Apuração e cruzamento de fontes indicam que a hipótese de novos tarifas dos Estados Unidos contra países europeus que apoiam a Groenlândia abriu um frente de alto risco para o setor automobilístico europeu. A associação alemã da indústria automotiva, a VDA (Verband der Automobilindustrie), emitiu um alerta técnico sobre os efeitos diretos que medidas desse tipo teriam sobre custos, produção e competitividade.
O mercado norte-americano é estratégico para os grandes grupos da Alemanha. Marcas como Volkswagen, BMW e Mercedes-Benz exportam centenas de milhares de veículos anualmente para os EUA e obtêm ali uma parcela relevante de suas receitas. A introdução de uma tarifa da ordem de 10%, com a ameaça de escalada até 25%, reduziria imediatamente a competitividade dos carros europeus frente a modelos produzidos localmente ou originários de países não submetidos às mesmas taxas.

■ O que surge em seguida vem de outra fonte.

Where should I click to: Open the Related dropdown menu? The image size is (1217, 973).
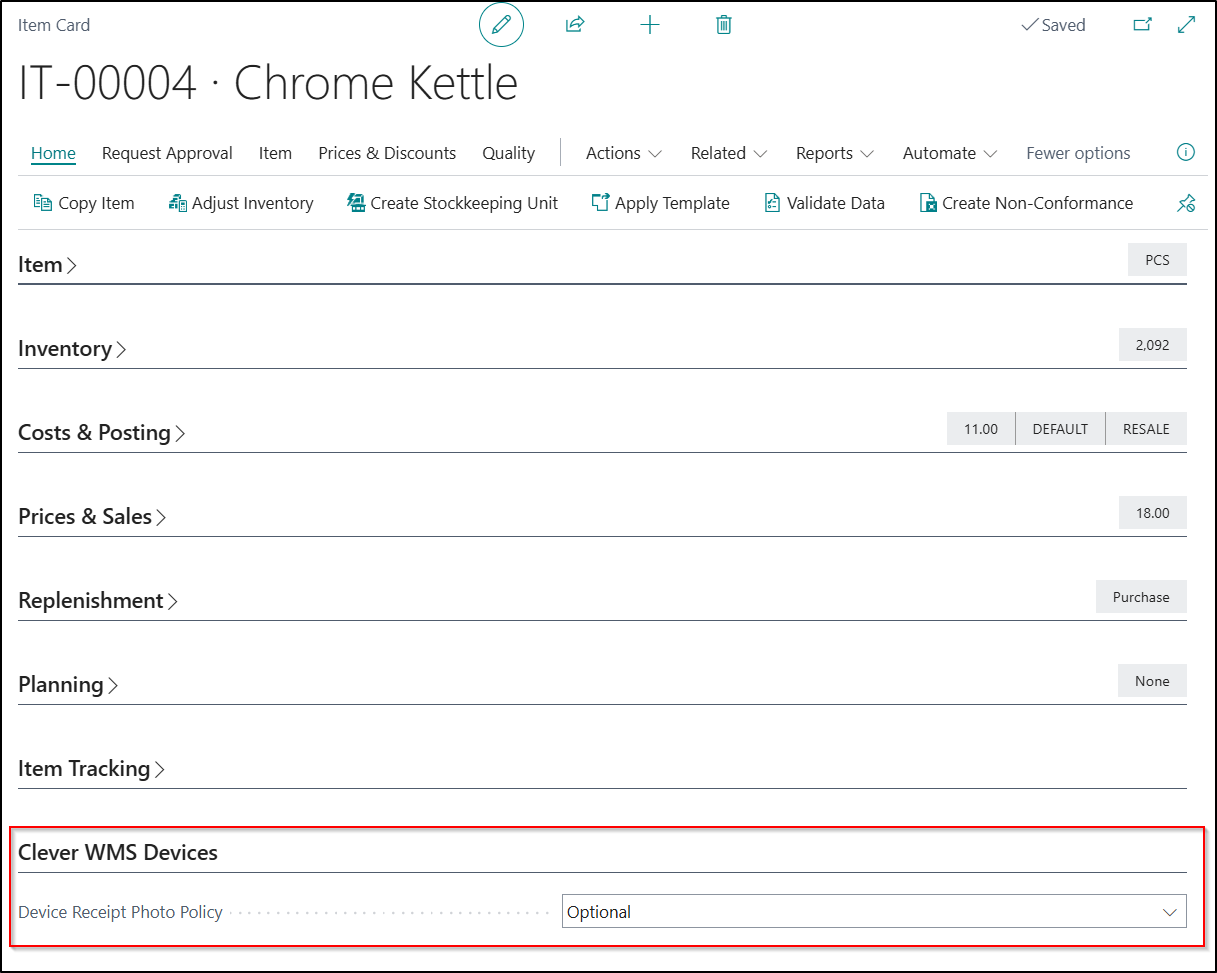click(x=728, y=153)
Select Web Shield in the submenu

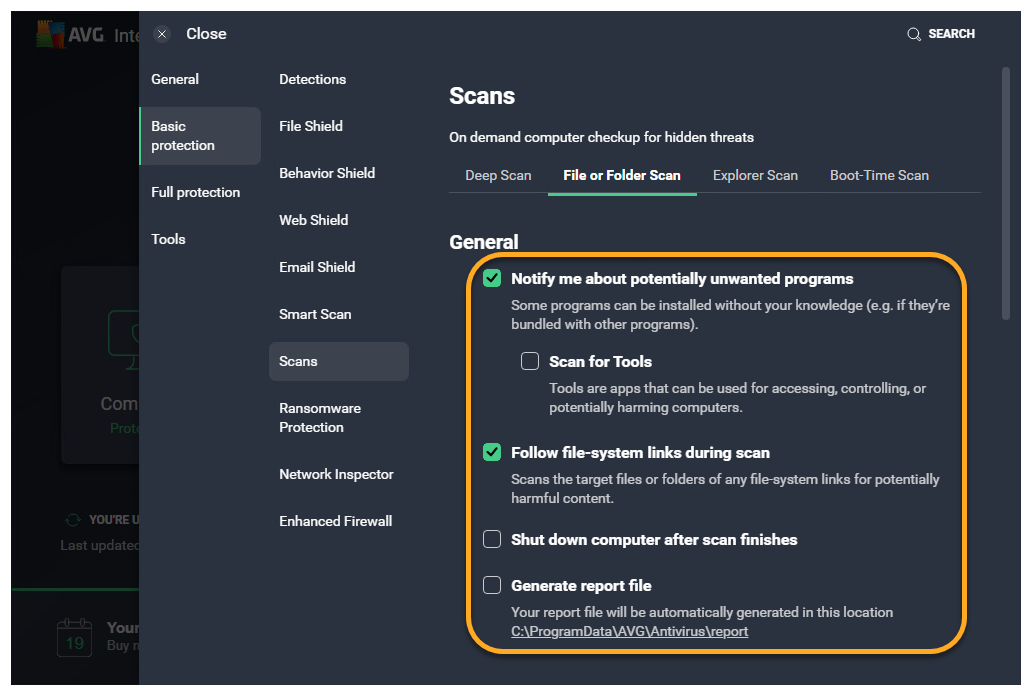click(x=313, y=220)
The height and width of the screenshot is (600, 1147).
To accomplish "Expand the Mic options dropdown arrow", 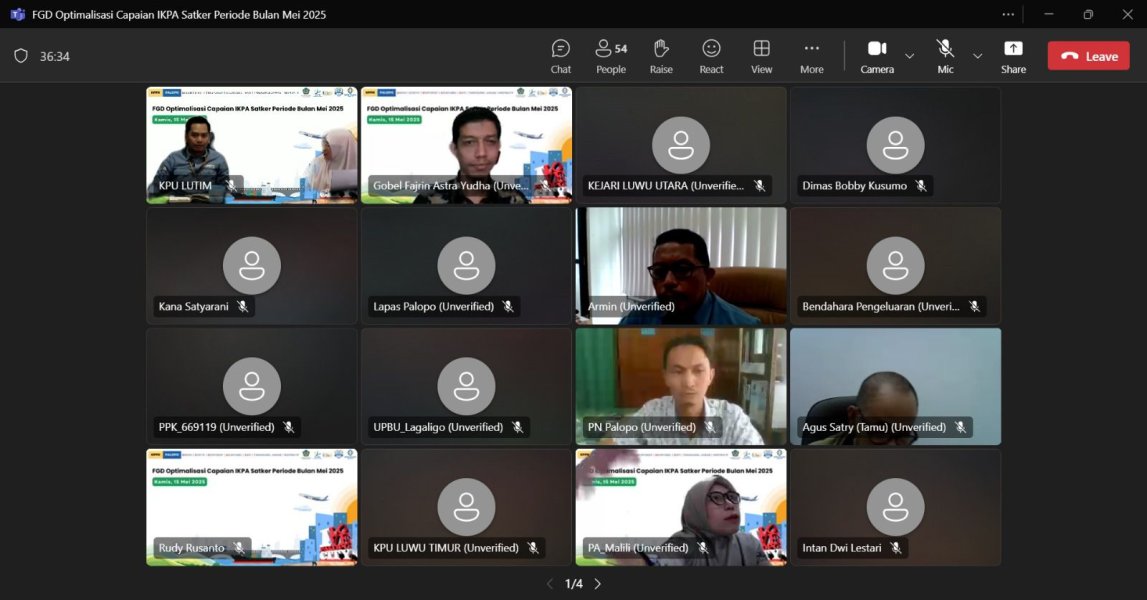I will [x=977, y=56].
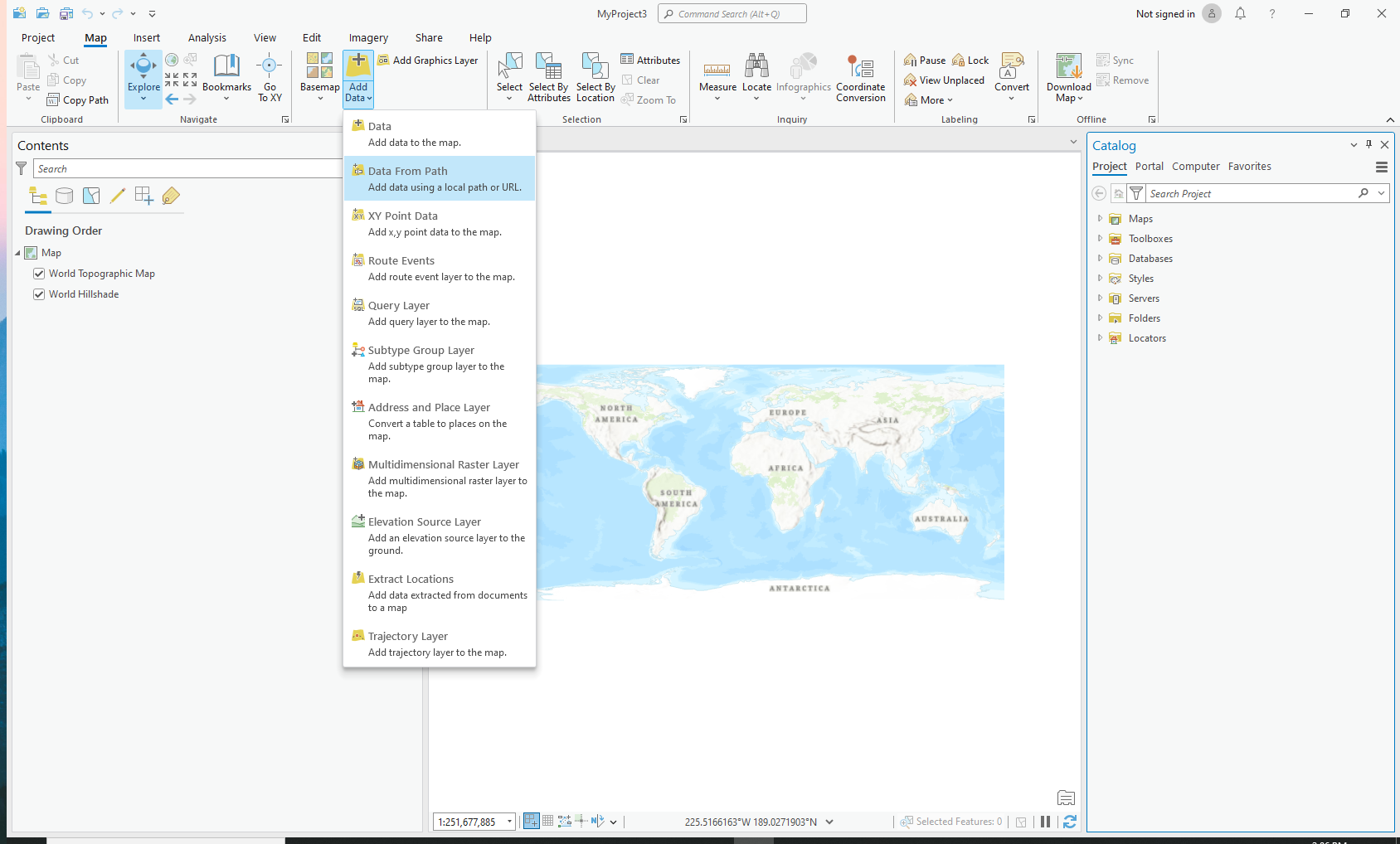Screen dimensions: 1400x844
Task: Switch to the Analysis ribbon tab
Action: [207, 38]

Fontes da VDA enfatizam que o impacto não se restringe às unidades acabadas. As tarifas atingiriam também componentes e semielaborados, desencadeando efeitos em cadeia sobre fornecedores, serviços de logística e instalações produtivas. Num momento em que a indústria já enfrenta a pressão da transição para veículos elétricos e a alta dos custos energéticos, um encargo tarifário adicional pode comprimir margens operacionais e retardar investimentos em inovação e capacidade produtiva.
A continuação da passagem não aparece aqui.